:: DATASET EXTRACT

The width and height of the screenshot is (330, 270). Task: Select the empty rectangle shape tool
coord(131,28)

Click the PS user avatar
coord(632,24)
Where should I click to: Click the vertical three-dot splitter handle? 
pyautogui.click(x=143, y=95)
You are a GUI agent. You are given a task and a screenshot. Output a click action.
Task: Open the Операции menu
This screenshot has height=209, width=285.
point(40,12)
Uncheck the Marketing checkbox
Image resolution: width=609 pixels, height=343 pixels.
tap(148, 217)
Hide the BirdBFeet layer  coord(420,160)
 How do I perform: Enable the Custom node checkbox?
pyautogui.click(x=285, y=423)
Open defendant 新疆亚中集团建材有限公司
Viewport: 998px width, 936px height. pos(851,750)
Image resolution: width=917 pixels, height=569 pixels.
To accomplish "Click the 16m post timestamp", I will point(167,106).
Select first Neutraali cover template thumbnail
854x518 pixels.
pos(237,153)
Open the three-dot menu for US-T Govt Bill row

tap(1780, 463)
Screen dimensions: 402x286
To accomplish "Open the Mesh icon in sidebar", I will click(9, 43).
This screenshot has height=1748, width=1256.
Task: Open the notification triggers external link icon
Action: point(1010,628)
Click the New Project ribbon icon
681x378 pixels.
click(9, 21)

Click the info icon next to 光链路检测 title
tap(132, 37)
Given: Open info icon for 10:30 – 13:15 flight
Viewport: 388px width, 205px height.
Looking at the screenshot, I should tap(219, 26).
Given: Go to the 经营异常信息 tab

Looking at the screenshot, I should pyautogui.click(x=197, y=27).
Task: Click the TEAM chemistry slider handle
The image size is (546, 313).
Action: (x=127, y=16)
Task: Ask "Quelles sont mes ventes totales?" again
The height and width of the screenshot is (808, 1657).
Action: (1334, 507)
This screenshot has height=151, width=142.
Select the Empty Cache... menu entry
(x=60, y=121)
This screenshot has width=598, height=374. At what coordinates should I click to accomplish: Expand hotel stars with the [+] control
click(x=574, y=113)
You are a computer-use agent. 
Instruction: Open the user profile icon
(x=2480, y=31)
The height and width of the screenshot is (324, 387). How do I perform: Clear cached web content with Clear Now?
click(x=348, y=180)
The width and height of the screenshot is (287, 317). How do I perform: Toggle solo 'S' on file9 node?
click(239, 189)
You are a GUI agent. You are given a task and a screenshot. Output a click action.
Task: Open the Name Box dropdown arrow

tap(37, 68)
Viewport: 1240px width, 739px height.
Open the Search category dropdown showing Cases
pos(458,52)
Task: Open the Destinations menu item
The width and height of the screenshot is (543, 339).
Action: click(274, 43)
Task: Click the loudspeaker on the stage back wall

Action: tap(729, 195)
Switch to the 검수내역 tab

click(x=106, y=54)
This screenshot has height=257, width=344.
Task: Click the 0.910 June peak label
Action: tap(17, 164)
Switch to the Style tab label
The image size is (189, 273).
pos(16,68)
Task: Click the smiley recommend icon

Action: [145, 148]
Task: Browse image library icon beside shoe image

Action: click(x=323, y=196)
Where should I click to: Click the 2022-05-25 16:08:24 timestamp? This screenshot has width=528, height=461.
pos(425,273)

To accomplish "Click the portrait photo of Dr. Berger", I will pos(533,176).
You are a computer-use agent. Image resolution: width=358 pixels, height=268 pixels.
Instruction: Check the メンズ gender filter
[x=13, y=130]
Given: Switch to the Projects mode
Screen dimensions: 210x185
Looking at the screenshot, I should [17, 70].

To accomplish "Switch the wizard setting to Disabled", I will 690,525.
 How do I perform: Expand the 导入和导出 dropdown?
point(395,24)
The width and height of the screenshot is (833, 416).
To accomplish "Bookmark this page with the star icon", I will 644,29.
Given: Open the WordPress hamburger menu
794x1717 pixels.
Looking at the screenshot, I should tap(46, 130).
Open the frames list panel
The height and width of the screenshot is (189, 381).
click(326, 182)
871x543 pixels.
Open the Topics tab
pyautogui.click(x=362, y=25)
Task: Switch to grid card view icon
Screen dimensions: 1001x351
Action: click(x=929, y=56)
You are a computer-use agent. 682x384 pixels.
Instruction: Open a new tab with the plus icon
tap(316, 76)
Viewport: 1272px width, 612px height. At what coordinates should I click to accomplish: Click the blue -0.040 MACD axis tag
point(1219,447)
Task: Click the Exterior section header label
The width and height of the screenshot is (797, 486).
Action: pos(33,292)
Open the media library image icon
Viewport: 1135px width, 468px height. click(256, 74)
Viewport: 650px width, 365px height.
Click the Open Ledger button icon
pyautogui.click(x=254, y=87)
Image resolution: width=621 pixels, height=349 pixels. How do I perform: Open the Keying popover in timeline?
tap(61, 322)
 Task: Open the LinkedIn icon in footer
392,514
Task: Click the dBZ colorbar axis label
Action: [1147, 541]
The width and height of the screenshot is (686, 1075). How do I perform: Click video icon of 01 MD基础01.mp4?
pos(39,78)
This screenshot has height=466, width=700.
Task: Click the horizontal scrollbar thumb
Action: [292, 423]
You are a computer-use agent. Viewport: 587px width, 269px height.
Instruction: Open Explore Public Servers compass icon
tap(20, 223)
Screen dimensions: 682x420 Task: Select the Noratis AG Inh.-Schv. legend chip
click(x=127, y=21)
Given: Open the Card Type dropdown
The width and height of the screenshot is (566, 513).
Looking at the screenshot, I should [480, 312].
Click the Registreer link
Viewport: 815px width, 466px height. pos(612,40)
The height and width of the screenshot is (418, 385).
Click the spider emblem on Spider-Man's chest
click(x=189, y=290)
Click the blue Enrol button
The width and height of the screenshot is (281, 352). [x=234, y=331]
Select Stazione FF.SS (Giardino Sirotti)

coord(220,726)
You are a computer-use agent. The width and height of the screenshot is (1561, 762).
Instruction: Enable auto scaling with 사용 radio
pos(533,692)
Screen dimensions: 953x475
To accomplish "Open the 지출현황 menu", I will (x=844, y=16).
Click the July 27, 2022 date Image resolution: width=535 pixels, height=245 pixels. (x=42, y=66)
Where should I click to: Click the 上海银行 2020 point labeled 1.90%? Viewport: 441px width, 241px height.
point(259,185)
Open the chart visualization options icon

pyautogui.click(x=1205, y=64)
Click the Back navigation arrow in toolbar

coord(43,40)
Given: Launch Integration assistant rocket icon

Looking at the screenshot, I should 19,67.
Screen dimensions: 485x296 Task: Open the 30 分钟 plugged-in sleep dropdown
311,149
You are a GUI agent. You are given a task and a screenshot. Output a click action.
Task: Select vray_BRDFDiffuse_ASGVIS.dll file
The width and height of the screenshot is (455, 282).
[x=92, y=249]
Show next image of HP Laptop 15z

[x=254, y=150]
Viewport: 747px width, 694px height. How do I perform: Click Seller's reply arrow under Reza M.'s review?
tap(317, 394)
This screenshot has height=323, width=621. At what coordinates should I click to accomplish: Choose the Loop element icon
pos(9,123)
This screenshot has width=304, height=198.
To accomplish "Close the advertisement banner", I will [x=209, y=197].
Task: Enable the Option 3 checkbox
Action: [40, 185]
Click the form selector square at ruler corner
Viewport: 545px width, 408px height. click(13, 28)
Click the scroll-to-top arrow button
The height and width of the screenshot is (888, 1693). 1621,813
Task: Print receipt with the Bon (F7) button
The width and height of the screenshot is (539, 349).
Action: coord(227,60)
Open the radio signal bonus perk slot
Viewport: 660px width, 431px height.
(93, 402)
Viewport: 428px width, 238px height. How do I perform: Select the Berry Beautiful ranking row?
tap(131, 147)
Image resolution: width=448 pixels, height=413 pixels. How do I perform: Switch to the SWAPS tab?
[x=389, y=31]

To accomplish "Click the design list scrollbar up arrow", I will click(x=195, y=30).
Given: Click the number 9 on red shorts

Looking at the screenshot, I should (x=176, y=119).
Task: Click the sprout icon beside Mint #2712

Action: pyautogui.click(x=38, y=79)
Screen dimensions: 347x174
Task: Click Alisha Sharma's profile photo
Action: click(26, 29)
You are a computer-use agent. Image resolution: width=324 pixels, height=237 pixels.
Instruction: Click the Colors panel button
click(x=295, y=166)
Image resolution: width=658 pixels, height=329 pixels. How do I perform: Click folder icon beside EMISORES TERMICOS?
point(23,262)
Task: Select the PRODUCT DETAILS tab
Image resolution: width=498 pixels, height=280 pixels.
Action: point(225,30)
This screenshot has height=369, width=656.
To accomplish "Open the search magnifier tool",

::::

Give back exactly the lines from the first line of the records through the line holding "Hide the BirdBFeet", including both of those lines and leaving out all others.

The width and height of the screenshot is (330, 270). Task: Select the empty rectangle shape tool
coord(131,28)

Click the PS user avatar
coord(632,24)
Where should I click to: Click the vertical three-dot splitter handle? 
pyautogui.click(x=143, y=95)
You are a GUI agent. You are given a task and a screenshot. Output a click action.
Task: Open the Операции menu
This screenshot has height=209, width=285.
point(40,12)
Uncheck the Marketing checkbox
Image resolution: width=609 pixels, height=343 pixels.
tap(148, 217)
Hide the BirdBFeet layer  coord(420,160)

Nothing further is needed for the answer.